Orthostatic intolerance poses a considerable risk to patients with hATTR amyloidosis because the lightheadedness or syncope associated with the condition may lead to falls and injury in an already frail population. These events can occur during low-intensity activity (e.g., getting out of bed), thus impacting daily living. GI symptoms have also been shown to affect the QOL of patients with hATTR amyloidosis, and objective measures of GI manifestations (i.e., wasting via mBMI) and their associated symptoms (patient-reported symptoms via Norfolk-QOL-DN and COMPASS-31) all demonstrated rapid deterioration in the placebo arm of the APOLLO study.

In addition to the clear effects on QOL, autonomic dysfunction remains a major concern in hATTR amyloidosis due to its association with mortality. For example, malnutrition and GI events have been shown to be prognostic factors for worse survival in patients with hATTR amyloidosis and were a significant cause of death in a long-term study of patients with this disease [23, 37, 39]. CV autonomic dysfunction is recognized as a particularly dangerous manifestation of dysautonomia, with sudden death recorded in patients with hATTR amyloidosis with impaired sympathetic and parasympathetic responses [13]. A similar association between CV autonomic instability and increased CV mortality has been documented in diabetes [49].

In the phase III APOLLO study, patisiran treatment consistently improved autonomic symptoms, with change from baseline in scores for the COMPASS-31 questionnaire and the Norfolk QOL-DN autonomic neuropathy domain both better with patisiran compared with placebo at 18 months. Both measures were also improved with patisiran relative to baseline. Patisiran treatment demonstrated improvement in orthostatic intolerance and GI dysfunction domains of COMPASS-31 at 18 months, compared with placebo and baseline, which is notable based on the impact these events have on patient QOL. Patisiran-treated patients also showed evidence of improvement from baseline in postural BP score. This finding was supported by patient-reported improvement observed in orthostatic intolerance following patisiran treatment. Finally, stabilization of nutritional status, mBMI, relative to baseline over 18 months was also observed.

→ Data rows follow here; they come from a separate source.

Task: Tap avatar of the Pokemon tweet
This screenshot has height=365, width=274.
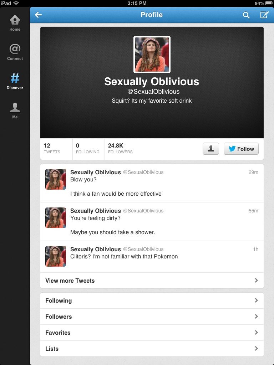Action: point(55,256)
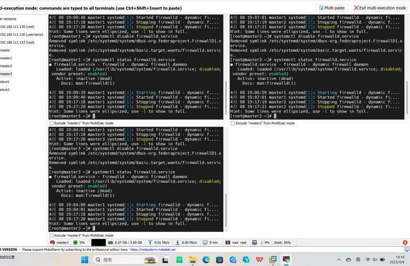Click the red error icon in status bar
The height and width of the screenshot is (266, 410).
point(405,243)
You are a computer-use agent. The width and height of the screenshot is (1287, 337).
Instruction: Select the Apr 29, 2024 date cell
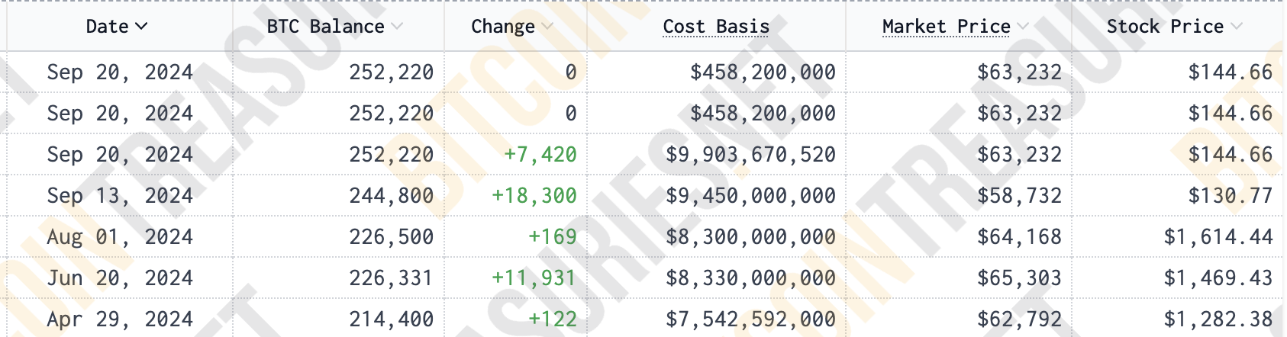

In contrast with the patisiran group, the placebo group demonstrated rapid and continued deterioration in autonomic disease over 18 months in the APOLLO study. This rapid disease progression aligns with natural history studies of this disease that have shown worsening polyneuropathy over time [3].

Measures of sudomotor and genitourinary dysfunction (neurogenic bladder and sexual dysfunction) were not included in measures of autonomic function analyzed in this study, although these are also major symptoms of autonomic dysfunction. Alternative measures may also have provided greater insight into autonomic CV function. While heart rate with deep breathing (HRdb) was included as part of the mNIS + 7 scale, these data were excluded due to missing data, as almost one-third of patients could not be assessed due to a history of electronic pacing or cardiac arrhythmia.

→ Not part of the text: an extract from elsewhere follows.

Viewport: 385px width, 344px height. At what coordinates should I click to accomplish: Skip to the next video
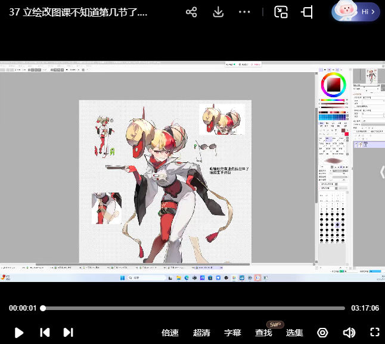[x=68, y=333]
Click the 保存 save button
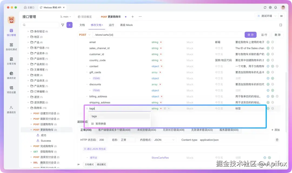 pyautogui.click(x=250, y=35)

The APOLLO study demonstrated that, in patients with hATTR amyloidosis with polyneuropathy, patisiran improved autonomic dysfunction in addition to measures of sensorimotor neuropathy and QOL [9], supporting its benefit for these patients. The early-onset and rapid progression of dysautonomia in hATTR amyloidosis highlights the urgency of both early diagnosis and early effective treatment to limit or prevent the accumulation of disease burden.